I think this is not a coincidence.

Facts:

  • My therapist has been telling me for months that I may not really know if I’m over my Fly Girl issues until I get interested in someone else.
  • Last Sunday afternoon was what inspired this.
  • Last Sunday afternoon I got an email from Fly Girl regarding her going away party.
  • My horoscope yesterday said this: Tune in to the subtle shift you’re experiencing. You may feel like finally relinquising a loss or forgiving someone for a past wrong. Allow these healthy expressions into your consciousness.
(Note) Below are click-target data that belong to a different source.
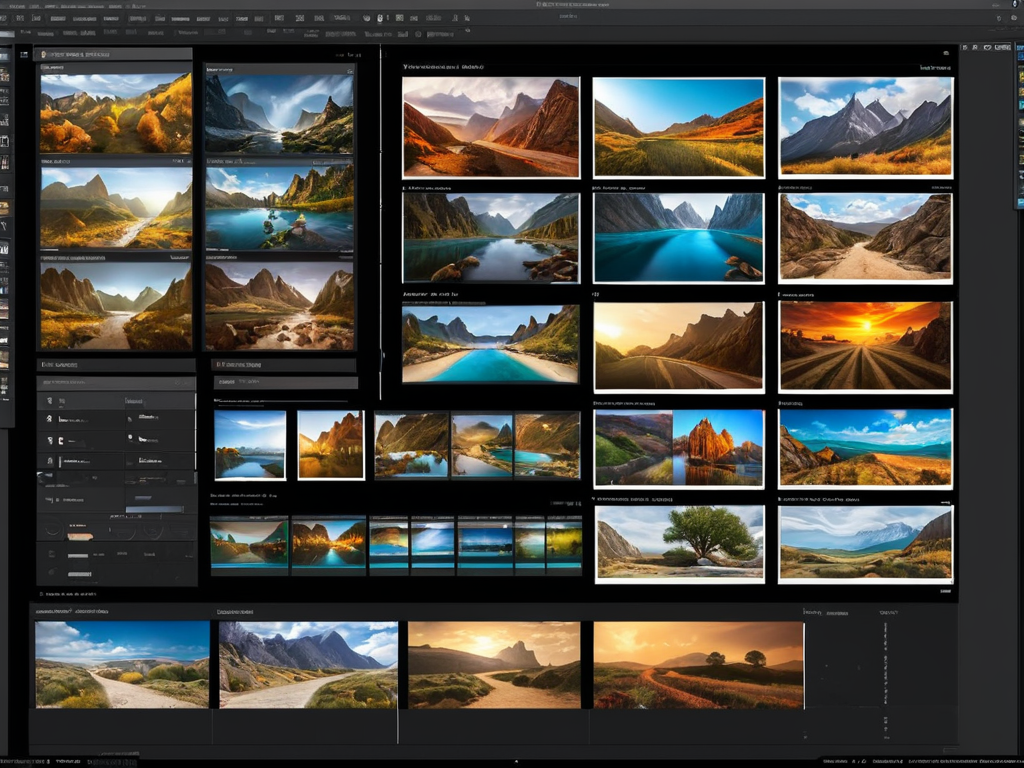Image resolution: width=1024 pixels, height=768 pixels.
Task: Click the small button below the right image grid
Action: click(944, 592)
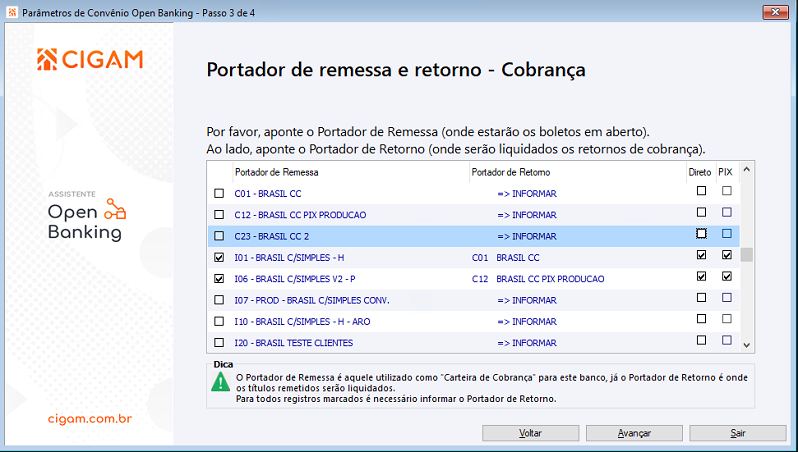Click the CIGAM logo icon
This screenshot has width=798, height=452.
pyautogui.click(x=49, y=60)
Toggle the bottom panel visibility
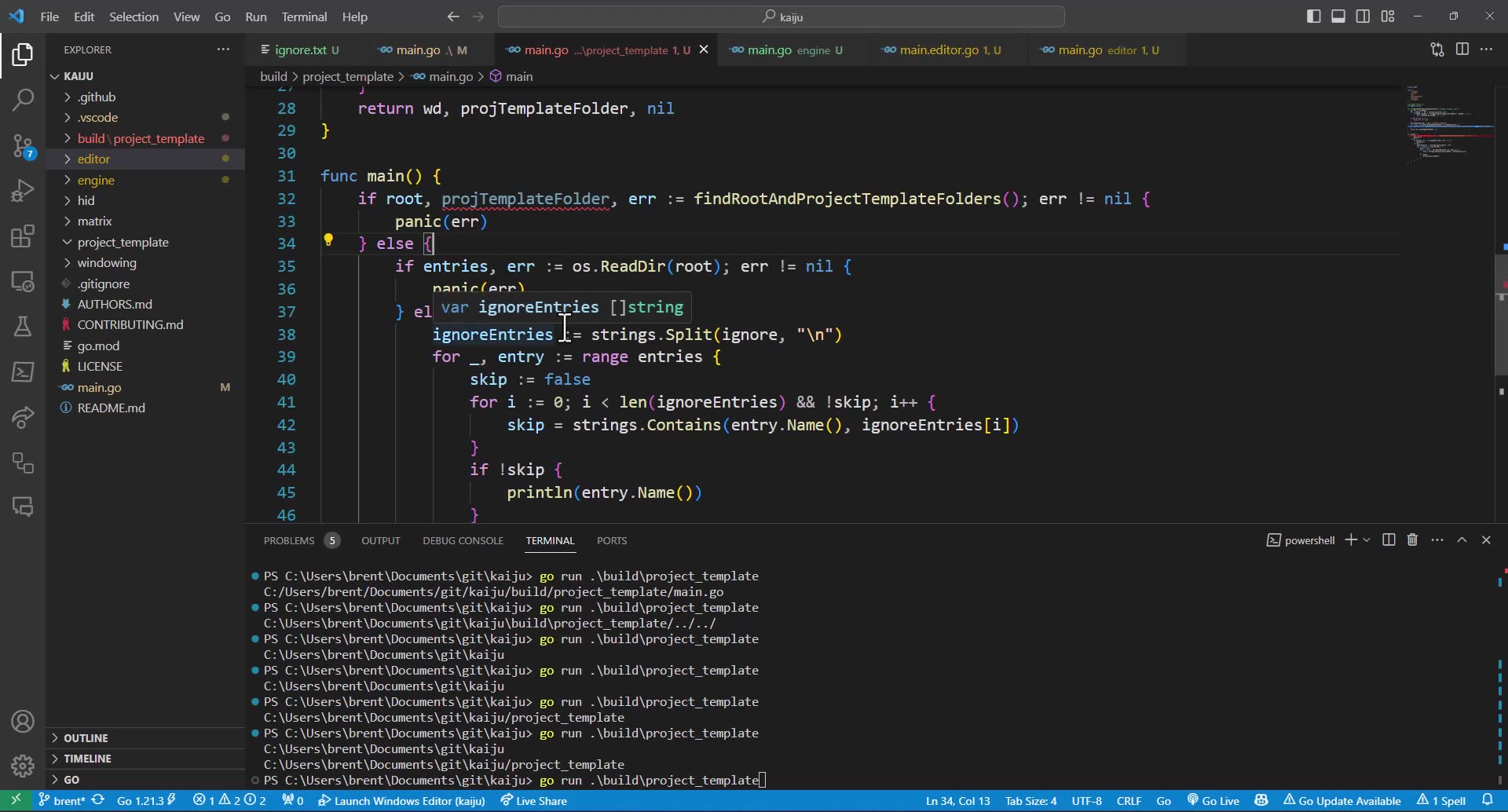1508x812 pixels. [1338, 16]
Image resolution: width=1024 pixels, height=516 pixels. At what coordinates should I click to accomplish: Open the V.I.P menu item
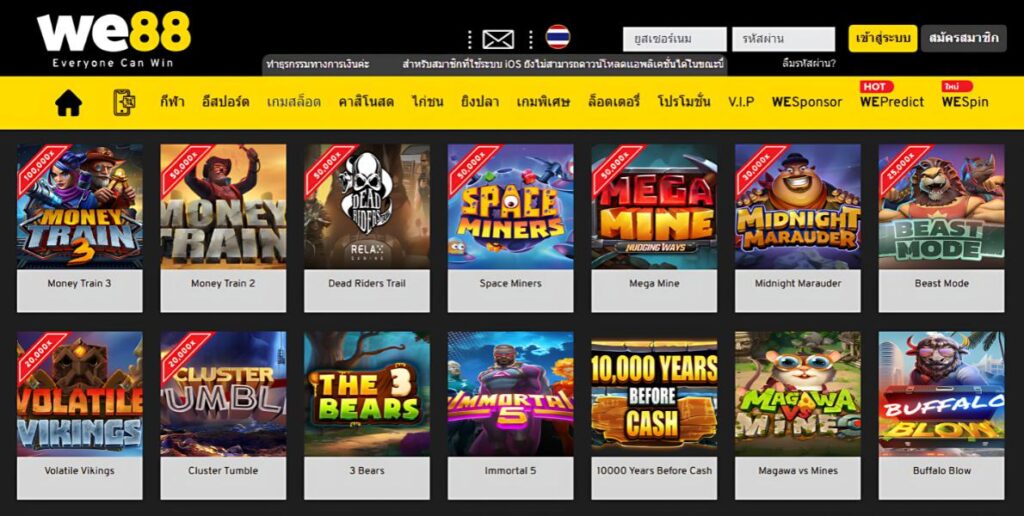coord(741,102)

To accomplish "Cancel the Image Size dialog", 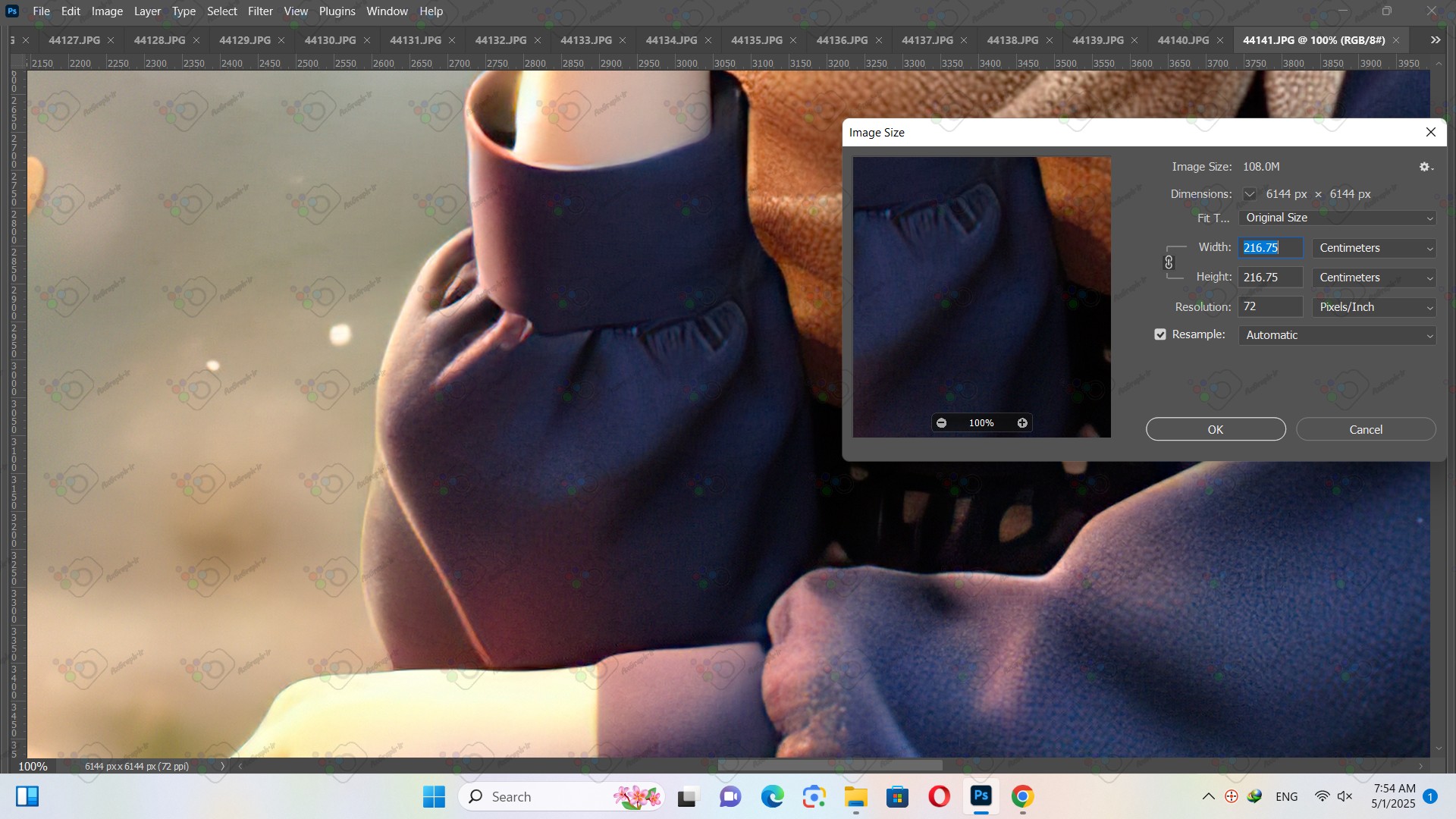I will tap(1366, 429).
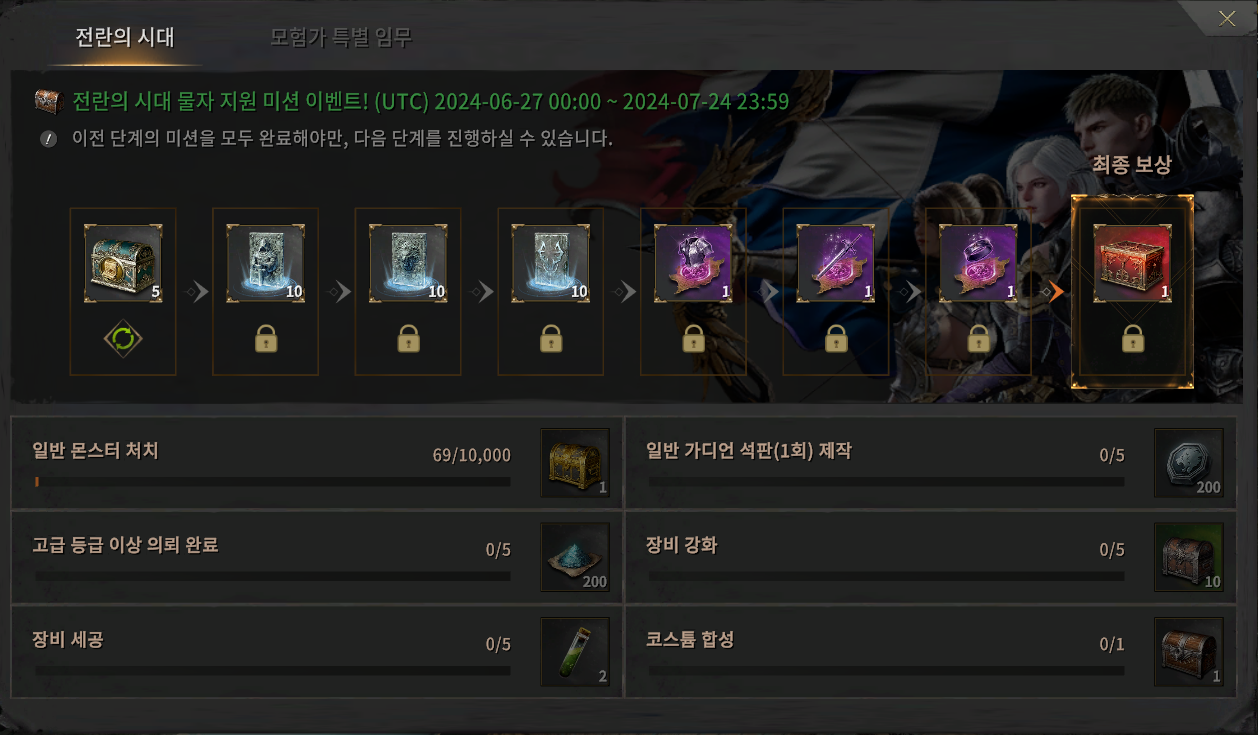Screen dimensions: 1258x735
Task: Click the green refresh icon under first reward
Action: [123, 338]
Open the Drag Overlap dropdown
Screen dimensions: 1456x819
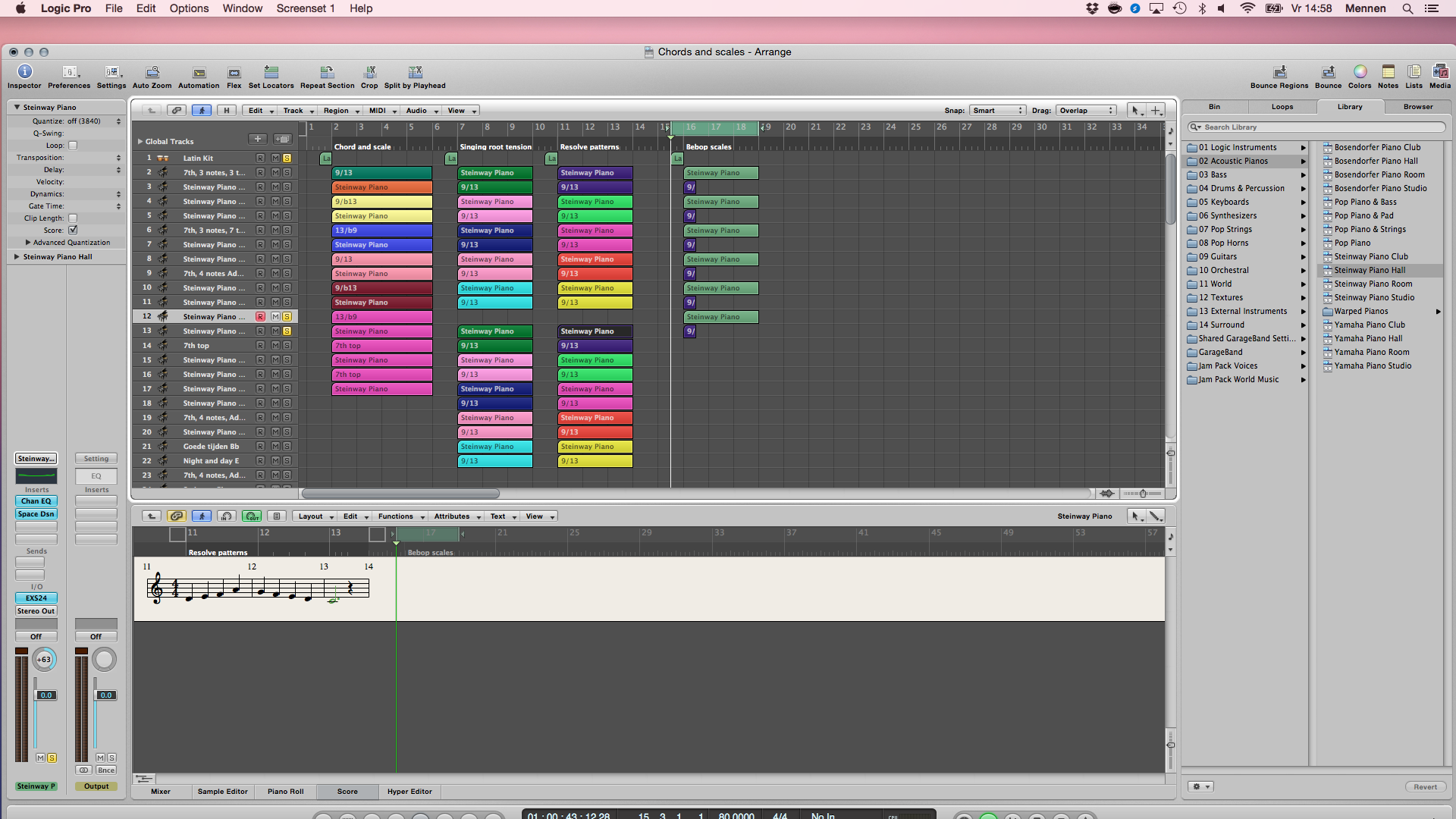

This is totally a sign from the universe. Freaky. Nice.

OMG OMG OMG

I know y’all want to know what’s the deal with the crush, and lawdy I want to tell you. But I can’t. I realize this doesn’t help at all. Sorry. But… *grin* Just be happy for me right now, ‘kay?

Moving right along….

Been meaning to share these words from Lainie. I keep going back to them.

Don’t know why, but I
Always feel prettiest when
I’m thinking of you.

Beautiful. Powerful.

Preoccupied

Oooh, I got a little crush, y’all.

!!!

Between that and the weather — low 70s, sunny, breezy, blue sky — I’m having a bit of trouble concentrating today.

We’re trying to find excuses to go up on the roof. I need to check and see if I can get a wireless signal up there…. Yeah, that’s the ticket.

Processing… processing….

On my morning commute, the talk radio station I usually listen to played Vertical Horizon’s Everything You Want for one of their bumpers.

Every time I hear this song, it takes me back to a summer evening in 1999, driving up a dark Highway 55 in Plymouth, MN. There is absolutely nothing remarkable about that drive on that evening, but for some reason it pops into my head every time. I associate that song with warmth. I am so jonesing for spring. As inconvenient as all that rain was in Austin, I love a warm spring rain.

My mind is still buzzing from SXSW. I have further thoughts which I’ve been jotting down as I go through my days. I’ve been too tired to flesh them out just yet, but I think they need the time to simmer in the background and process in my subconscious.

Clearly the one prevailing thought is that I wish there was a way to make this stuff my day job. It fascinates me to no end. I have plans and ideas that take up more and more of my time. To the point where if I give them all the attention they need to go anywhere, I really do not have time to do anything else beyond what I’m already committed to.

I’m full up.

If there was some overlap with my day job, it wouldn’t be such a big deal. The work and the hobbies would each further the other. Not the case right now. People have been asking what I did on my vacation. I try to explain what SXSW is in general and what Interactive is in particular.

But then that leads to the question of why would I go? That’s a can of worms that I don’t want to open at work. The IT manager is the only person that got as far as that last question, but my boss was sitting next to me when he asked it. I went so far as to say that I publish in various places on the web on a variety of topics and left it at that. Made sure to leave out that word “blog.”

I like that I have a hobby that enthralls me so much (several, actually). I love that it’s evolved beyond blogging into the ether for shits because I’m otherwise bored. I have goals. I have purpose. Granted, they’re kind of vague right now. I know I’m not serving a higher purpose like, say, the feminist bloggers of the world. I know I have no great insights on the state of the blogosphere. But I have my niches, which I like very much, and which I expect to develop more in the near future.

I want to go to a SXSW or a BlogHer and have a little more to contribute than just showing up agog at all the people and hanging out and seeing what happens. I want to be able to take an active role. Or at least be able to actively engage in the conversations. Participate, not just observe.